CHANGE IN INDEPENDENT PUBLIC ACCOUNTANTS

     On June 27, 2002, our board of directors and our audit committee dismissed
Arthur Andersen LLP as our independent auditors and engaged
PricewaterhouseCoopers LLP to serve as our independent auditors for the fiscal
year ending December 31, 2002, effective June 27, 2002. Arthur Andersen LLP's
audit report on our consolidated financial statements for each of the fiscal
years ended December 31, 2000 and 2001, respectively, contained an explanatory
paragraph regarding our ability to continue as a going concern.

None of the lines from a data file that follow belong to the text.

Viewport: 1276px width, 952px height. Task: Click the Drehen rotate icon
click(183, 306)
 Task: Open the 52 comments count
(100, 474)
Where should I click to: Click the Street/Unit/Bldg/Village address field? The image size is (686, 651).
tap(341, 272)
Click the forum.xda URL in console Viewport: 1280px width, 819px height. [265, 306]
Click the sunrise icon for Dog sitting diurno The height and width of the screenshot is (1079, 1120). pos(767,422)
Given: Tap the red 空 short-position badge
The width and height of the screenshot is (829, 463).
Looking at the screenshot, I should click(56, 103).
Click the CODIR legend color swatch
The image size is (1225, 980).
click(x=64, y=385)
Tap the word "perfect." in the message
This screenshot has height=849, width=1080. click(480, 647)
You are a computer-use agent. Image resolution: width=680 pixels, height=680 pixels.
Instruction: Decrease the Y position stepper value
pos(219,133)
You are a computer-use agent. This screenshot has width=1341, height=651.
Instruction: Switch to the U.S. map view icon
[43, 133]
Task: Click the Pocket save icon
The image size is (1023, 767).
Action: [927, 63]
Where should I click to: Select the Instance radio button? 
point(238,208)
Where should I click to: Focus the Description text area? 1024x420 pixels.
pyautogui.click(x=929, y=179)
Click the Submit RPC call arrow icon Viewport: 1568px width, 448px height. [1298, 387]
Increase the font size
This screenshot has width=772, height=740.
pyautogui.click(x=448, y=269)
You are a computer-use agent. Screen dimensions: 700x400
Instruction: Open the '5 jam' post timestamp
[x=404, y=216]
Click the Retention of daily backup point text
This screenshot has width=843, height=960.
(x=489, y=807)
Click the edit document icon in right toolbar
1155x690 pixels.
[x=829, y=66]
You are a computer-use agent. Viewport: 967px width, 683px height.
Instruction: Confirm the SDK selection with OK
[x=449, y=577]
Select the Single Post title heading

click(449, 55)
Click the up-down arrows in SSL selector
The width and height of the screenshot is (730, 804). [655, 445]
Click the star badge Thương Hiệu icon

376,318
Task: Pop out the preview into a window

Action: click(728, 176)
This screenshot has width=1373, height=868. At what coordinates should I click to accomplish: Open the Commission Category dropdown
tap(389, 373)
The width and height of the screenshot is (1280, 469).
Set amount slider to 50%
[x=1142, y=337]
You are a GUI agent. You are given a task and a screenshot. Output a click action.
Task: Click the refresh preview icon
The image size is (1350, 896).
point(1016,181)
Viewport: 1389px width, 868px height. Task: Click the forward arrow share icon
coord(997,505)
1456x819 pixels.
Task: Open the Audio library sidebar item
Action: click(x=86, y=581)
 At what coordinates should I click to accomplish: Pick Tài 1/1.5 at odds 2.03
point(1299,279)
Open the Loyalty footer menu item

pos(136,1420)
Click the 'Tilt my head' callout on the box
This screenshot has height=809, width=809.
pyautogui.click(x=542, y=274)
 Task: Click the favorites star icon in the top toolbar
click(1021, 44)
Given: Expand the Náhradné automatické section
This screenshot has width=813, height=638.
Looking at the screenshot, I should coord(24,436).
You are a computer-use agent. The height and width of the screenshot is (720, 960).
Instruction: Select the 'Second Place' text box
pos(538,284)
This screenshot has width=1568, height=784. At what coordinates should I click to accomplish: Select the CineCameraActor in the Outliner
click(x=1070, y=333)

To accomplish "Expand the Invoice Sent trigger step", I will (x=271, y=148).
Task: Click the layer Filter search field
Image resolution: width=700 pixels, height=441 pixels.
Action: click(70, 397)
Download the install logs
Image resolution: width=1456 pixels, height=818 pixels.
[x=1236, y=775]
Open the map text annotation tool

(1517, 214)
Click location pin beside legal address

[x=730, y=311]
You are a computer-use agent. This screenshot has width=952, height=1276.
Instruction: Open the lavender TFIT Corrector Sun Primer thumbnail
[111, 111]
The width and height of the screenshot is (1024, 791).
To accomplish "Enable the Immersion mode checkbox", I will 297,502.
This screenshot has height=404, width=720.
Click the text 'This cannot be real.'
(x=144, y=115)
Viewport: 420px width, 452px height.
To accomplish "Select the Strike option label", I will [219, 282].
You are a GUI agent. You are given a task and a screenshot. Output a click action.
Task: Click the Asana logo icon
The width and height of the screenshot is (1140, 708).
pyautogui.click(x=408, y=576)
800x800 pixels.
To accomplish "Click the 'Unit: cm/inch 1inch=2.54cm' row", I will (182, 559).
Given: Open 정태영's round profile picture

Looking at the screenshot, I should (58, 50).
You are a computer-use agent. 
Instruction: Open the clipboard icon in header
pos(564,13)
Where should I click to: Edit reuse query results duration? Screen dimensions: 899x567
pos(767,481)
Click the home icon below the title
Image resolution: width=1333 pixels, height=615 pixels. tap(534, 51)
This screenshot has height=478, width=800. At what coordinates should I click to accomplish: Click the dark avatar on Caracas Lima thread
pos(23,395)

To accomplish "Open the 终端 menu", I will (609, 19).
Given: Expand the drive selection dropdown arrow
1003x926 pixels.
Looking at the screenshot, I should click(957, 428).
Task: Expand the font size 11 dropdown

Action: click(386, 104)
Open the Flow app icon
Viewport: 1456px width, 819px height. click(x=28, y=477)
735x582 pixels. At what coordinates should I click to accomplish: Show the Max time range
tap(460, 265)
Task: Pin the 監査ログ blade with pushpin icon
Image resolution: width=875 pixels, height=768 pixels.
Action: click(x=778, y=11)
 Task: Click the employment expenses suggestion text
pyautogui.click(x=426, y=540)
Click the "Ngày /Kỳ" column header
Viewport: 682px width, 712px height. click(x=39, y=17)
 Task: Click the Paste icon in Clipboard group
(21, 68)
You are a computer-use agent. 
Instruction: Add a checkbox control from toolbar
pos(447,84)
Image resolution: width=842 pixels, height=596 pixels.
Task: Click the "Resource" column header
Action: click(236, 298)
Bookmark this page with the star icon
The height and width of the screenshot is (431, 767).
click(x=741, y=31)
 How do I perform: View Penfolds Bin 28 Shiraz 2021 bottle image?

Except as stated
above, Arthur Andersen LLP's reports on our consolidated financial statements
for each of the fiscal years ended December 31, 2000 and 2001 did not contain
any adverse opinion or disclaimer of opinion, nor were they qualified or
modified as to uncertainty, audit scope or accounting principles.

     During the fiscal years ended December 31, 2000 and 2001 and through June
2002, there were no disagreements with Arthur Andersen LLP on any matter of
accounting principle or practice, financial statement disclosure, or auditing
scope or procedure which, if not resolved to Arthur Andersen LLP's satisfaction,
would have caused them to make reference to the subject matter in conjunction
with their report on our consolidated financial statements for such years; and
there were no reportable events as defined in Item 304(a)(1)(v) of Regulation
S-K.

     We requested Arthur Andersen LLP to furnish us with a letter addressed to
the Securities and Exchange Commission stating whether or not it agrees with the
above statements. A copy of that letter,
                                        25


dated June 28, 2002, was included with our current report on Form 8-K, filed
with the Securities and Exchange Commission on June 27, 2002.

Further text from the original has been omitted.